In the pre-op room nurses come in to do blood pressure, pulse, EKG, and review medical history for the 10th time. One starts an IV inside his elbow and reminds us that she took care of him in his first surgery last December. “How has your summer been?” she asks Bernie, trying to distract the Great Man while getting the needle ready.
“Well,” GM says, “you know I had radiation.”
“Bernie,” I interrupt as gently as I can, “your radiation ended mid-March.”
“My summer was great,” he informs her. “Memory not so great, summer great.”
The fuss goes on for some 20 minutes, and then everyone leaves at once, informing us that the surgeon and anesthesiologist will be in shortly.
“Well, it’s just you and me, kid,” GM says with a leer. “What should we do?”
“What I’d like to do, oh Bernie my Bernie, is persuade them to let me take you home after surgery,” I think aloud.
“You know, there is one thing I can do if they tell me I have to stay overnight.”
“I can cry.”
“I’d also like to persuade them not to do general anesthesia, Bernie, but monitored sedation. You know what’s my biggest concern?”
“What’s your biggest concern, Eve?”
“That you won’t tell anyone if something hurts you. You’ve done procedures with a local anesthetic, and when you come out you tell me that it hurt you, only you didn’t say anything.”
“I don’t say hurt,” he reminds me. “I say that I could feel it. Don’t forget, I have a high threshold for pain.”
I shake my head. Men!
The surgeon, Bryan Prior, comes in, which immediately cheers me up; good-looking men always do. He hugs us both, which probably means he’s seen too much of us by now. Then he looks intently at Bernie’s nose. Even more intently. And even more intently. “It looks a lot better than before,” he murmurs. “Mind if I look around?” Out comes a Q-tip and he starts rummaging around inside the wounds. “Let me know if what I’m doing hurts you, Bernie,” he tells him.
Ha! I think to myself.
When he’s done he gives us a few options. Two of them are surgical. The third is no surgery, at least for now. While he doesn’t think a general healing will take place because of the paucity of healthy tissue around the wounds, the body is obviously straining to cover up the bone with just enough thin, porous tissue to prevent infection, which was a big concern. There’s still a little bone exposed, but if things continue as they are, and if Bernie doesn’t play football, he may be able to get back into his clothes and just go home. “I’ll leave the two of you alone to discuss this,” he says.

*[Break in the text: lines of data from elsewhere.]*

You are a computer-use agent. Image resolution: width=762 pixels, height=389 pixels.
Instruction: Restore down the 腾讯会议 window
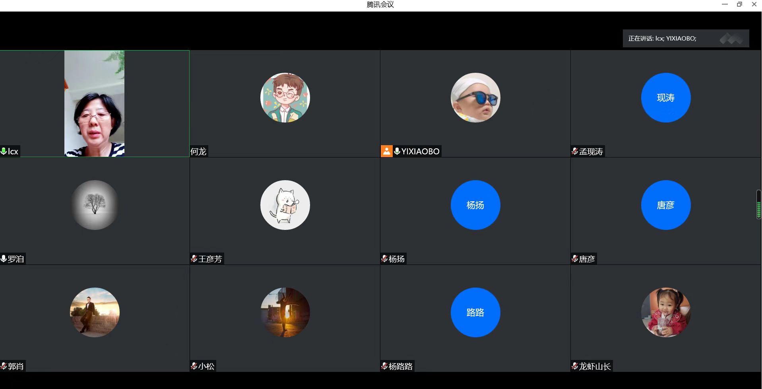[739, 4]
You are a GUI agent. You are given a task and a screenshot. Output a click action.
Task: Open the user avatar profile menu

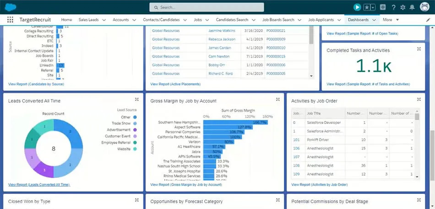pos(424,7)
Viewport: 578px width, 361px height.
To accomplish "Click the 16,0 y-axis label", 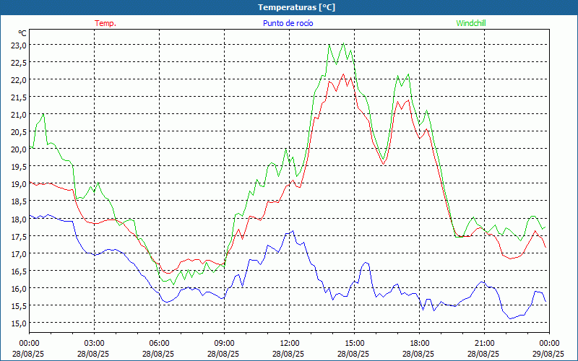I will pyautogui.click(x=19, y=288).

“No need,” we say as one. “No surgery.”
“Now don’t forget,” Bryan says, “eat lots of protein. You’re not vegan, are you?”
“What’s vegan?” asks Bernie.
“You two make a good team,” the attending nurse says admiringly.
“You should see us with our dog,” I tell her.
We hug Bryan Pryor, make an appointment one month from now, and Bernie gets back into his clothes. I wheel him out of the hospital.
“What a way to leave,” I say happily. “Remember when we left last December after the first surgery, your nose covered in bandages getting bloodier and bloodier by the moment? You scared people in the lobby and babies cried. Somebody asked me if this was Halloween. This is much better.”
GM looks disconsolate.
“What’s the matter, Bernie?”
“He didn’t say anything about how I look after my haircut.”